Well nigh to the summit of the Muir (sometimes called Bozeman) tunnel is reached and passed. This tunnel, nearly a mile in length, lined throughout its entirety with brick laid in cement, is a grand tribute to negineering skill, cutting off, as it does, nearly three miles of the heaviest grades on the Northern Pacific railway. Once the tunnel is passed, the second engine is dropped, and the train speeds on its way, dropping nearly 1,000 feet in the first eight miles from the mouth of the tunnel.
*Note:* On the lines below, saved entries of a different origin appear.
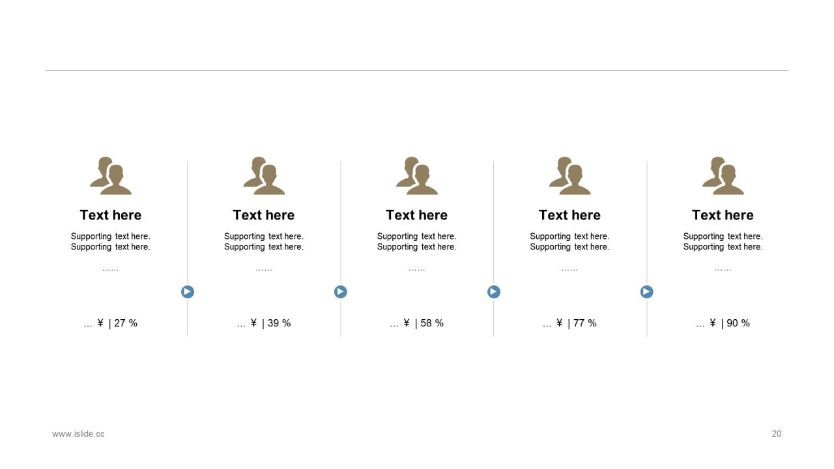
Task: Click the first blue play arrow icon
Action: (x=188, y=292)
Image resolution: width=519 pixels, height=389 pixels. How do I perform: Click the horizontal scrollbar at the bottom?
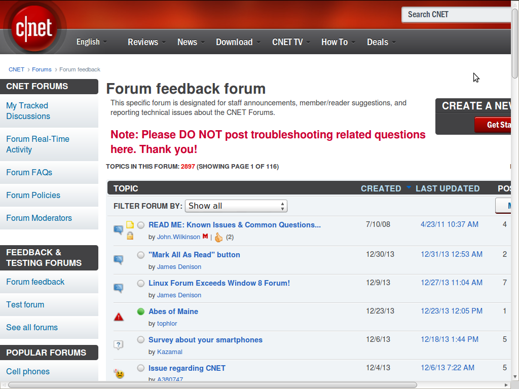pos(213,385)
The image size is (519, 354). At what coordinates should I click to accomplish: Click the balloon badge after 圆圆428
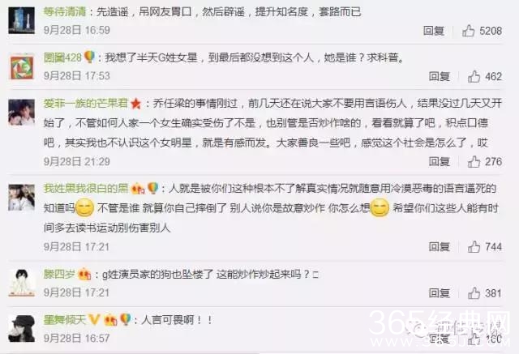tap(89, 57)
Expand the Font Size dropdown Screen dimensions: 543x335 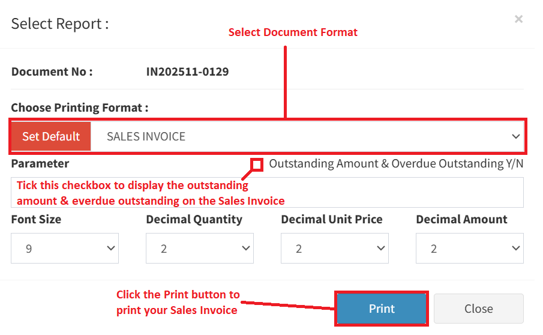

The canyon traversed is known as Rocky canyon, and well known it is truly, so narrow and precipitous is the canyon, that when the railway was granted the right-of-way through this canyon it was necessary to use the public highway for its roadbed, and to blast out and excavate a new highway along rocky ledges and narrow shelves, far above the original site. On either side of the train views are to be had of scenery of the wildest and most picturesque character imaginable.

At the mouth of the canyon the railway passes through old Fort Ellis, where barely two decades ago were stationed in the interests of peace and harmony, four companies of United States troops, whose hands were full in repressing the raids and outbreaks of the hostile Sioux, who, by the right of possession, owned the valley of the Yellowstone. As one passes Fort Ellis, far to the northwestward, 50 miles as the crow flies, is to be seen the Tobacco Root range of mountains, while to the northward, and farther still, are to be outlined the Boulder mountains. Swinging to the right a little the Bridger mountains, the Eastern boundary of the county, are seen and skirted, while to the north the Horseshoe Hills fill the gap intervening between the Bridger and Big Belt mountains. Never did so beautiful a valley have such wondrous setting as is given to this exquisite dimple on nature's face by the encircling and protecting ranges.